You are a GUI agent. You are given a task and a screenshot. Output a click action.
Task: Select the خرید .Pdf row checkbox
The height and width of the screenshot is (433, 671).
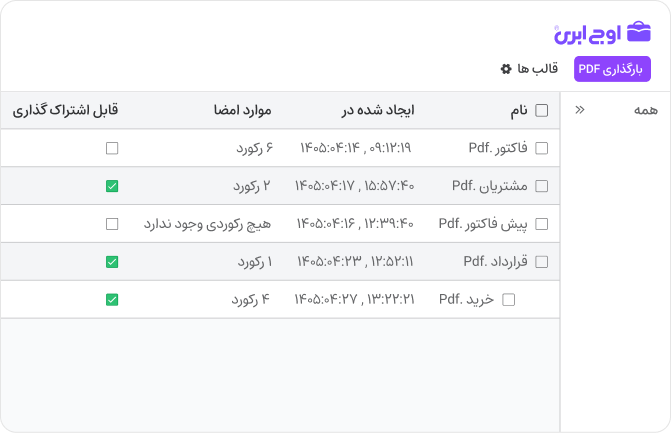[508, 300]
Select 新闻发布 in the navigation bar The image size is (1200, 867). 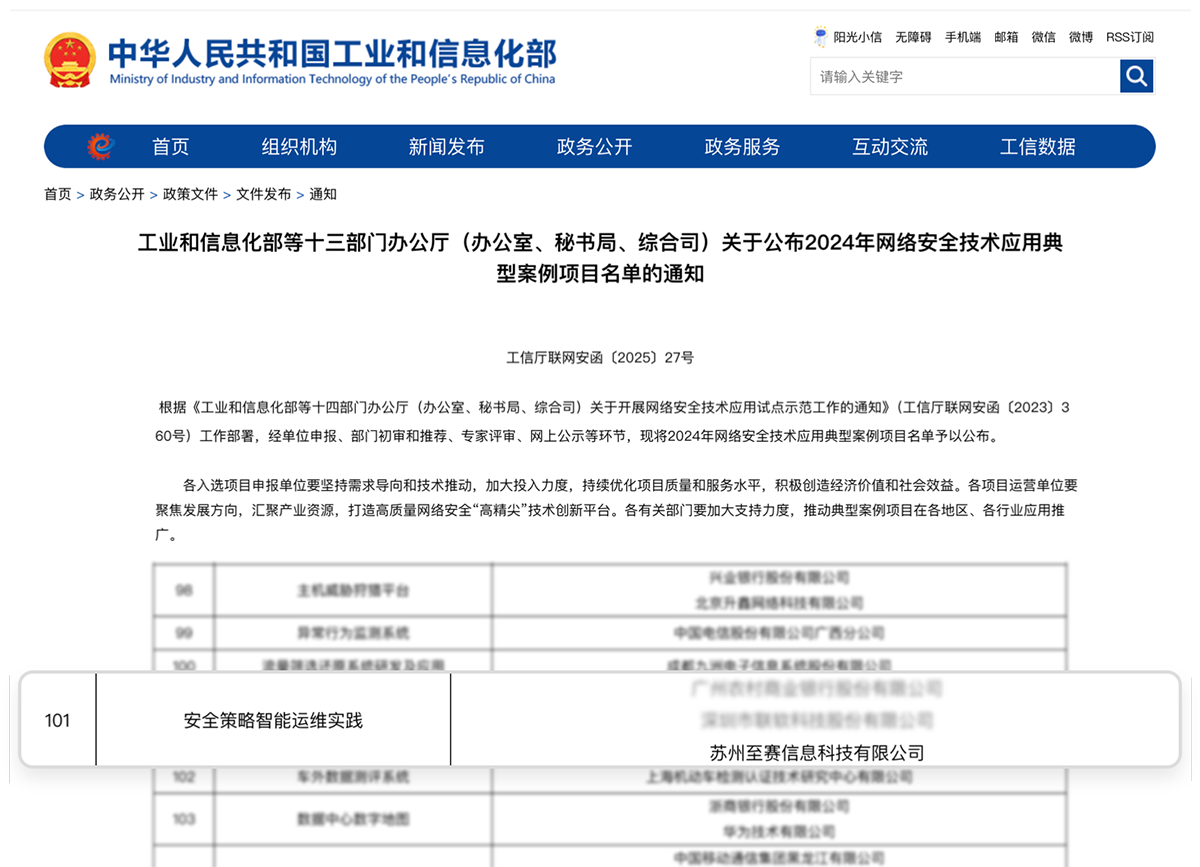tap(446, 147)
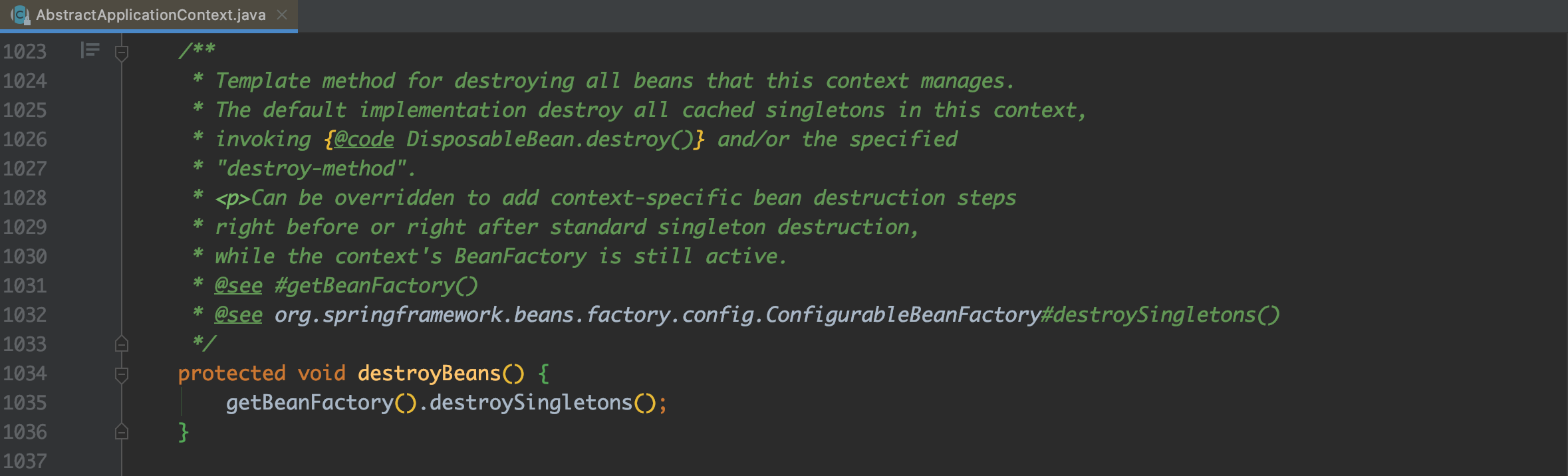The image size is (1568, 476).
Task: Click the word BeanFactory on line 1030
Action: tap(519, 256)
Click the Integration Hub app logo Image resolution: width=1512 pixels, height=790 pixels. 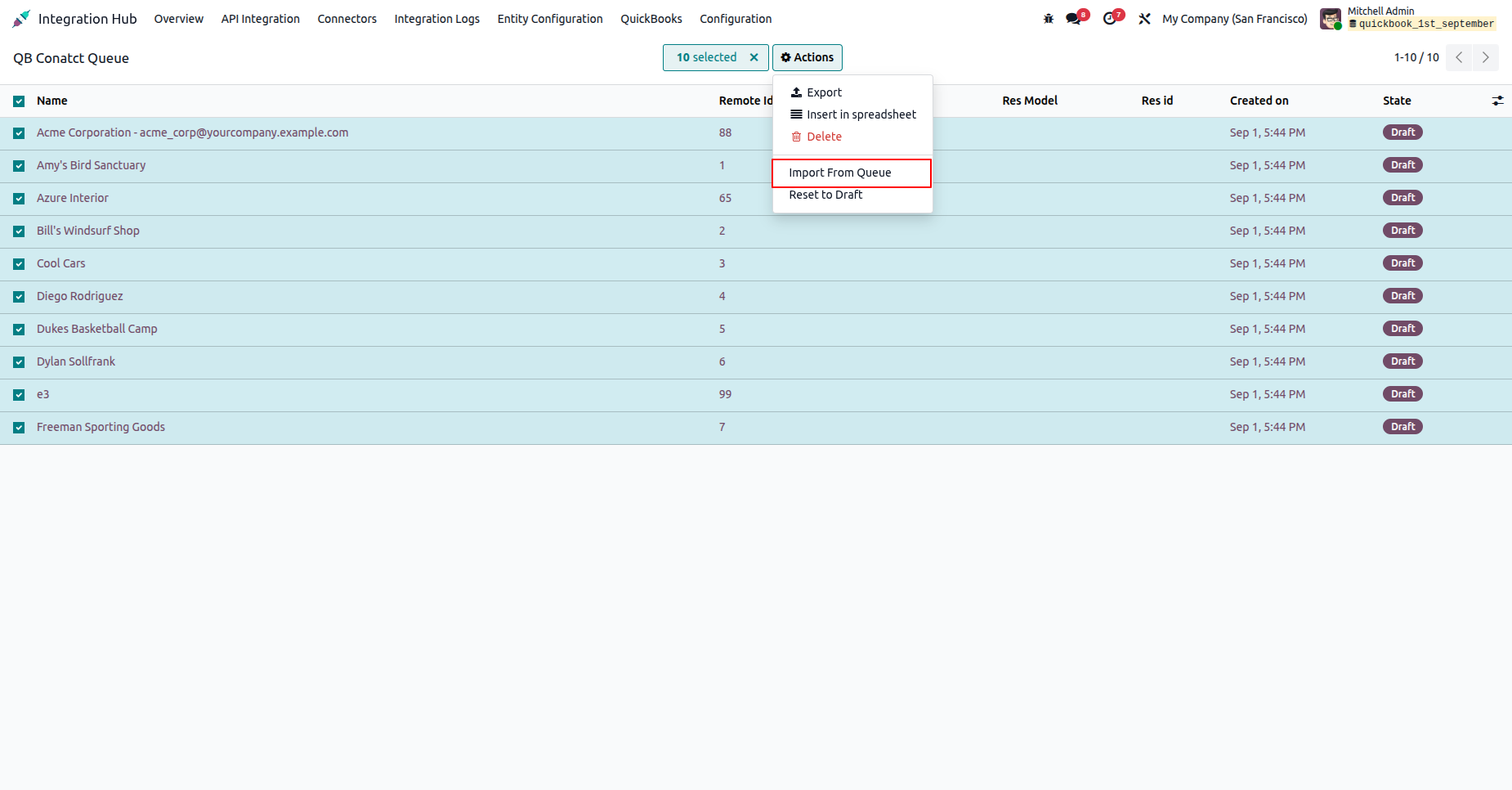[x=21, y=19]
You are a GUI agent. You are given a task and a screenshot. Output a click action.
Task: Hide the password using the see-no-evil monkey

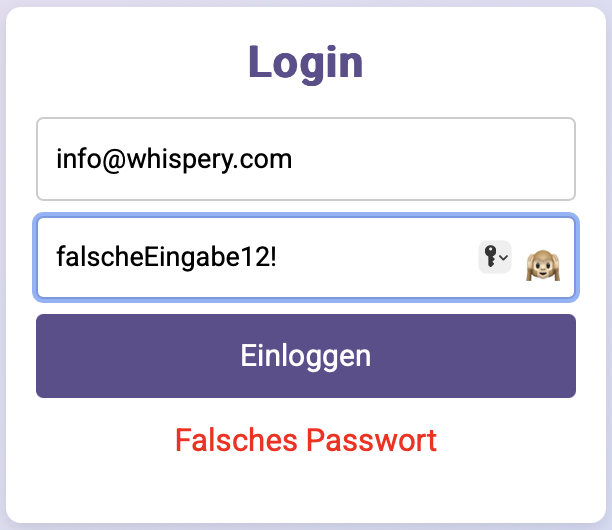pyautogui.click(x=543, y=265)
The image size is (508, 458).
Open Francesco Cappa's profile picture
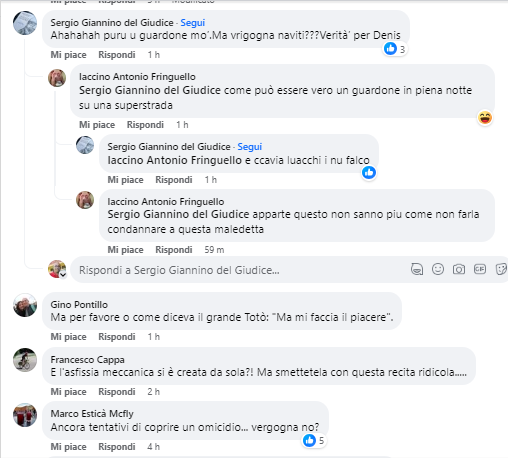click(25, 360)
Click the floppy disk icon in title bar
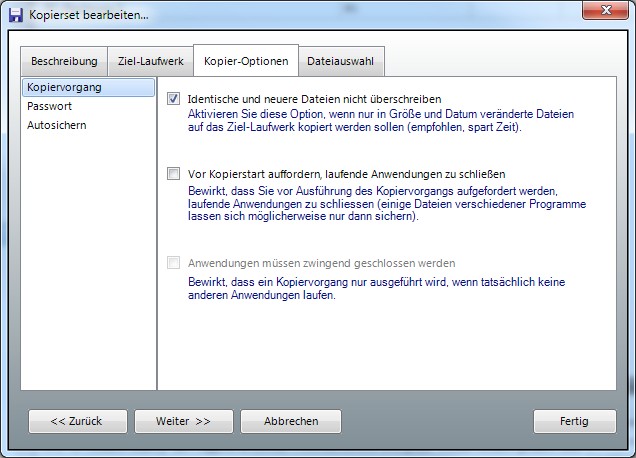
- - -
* [TO DO] Please reproduce, exactly and only, the lines from the line containing "Task: Hide the" through the last line of the material above, minus any pictures.

* [SOLUTION TO THE EXERCISE]
Task: Hide the password using the see-no-evil monkey

pyautogui.click(x=543, y=265)
The image size is (508, 458).
Open Francesco Cappa's profile picture
click(25, 360)
Click the floppy disk icon in title bar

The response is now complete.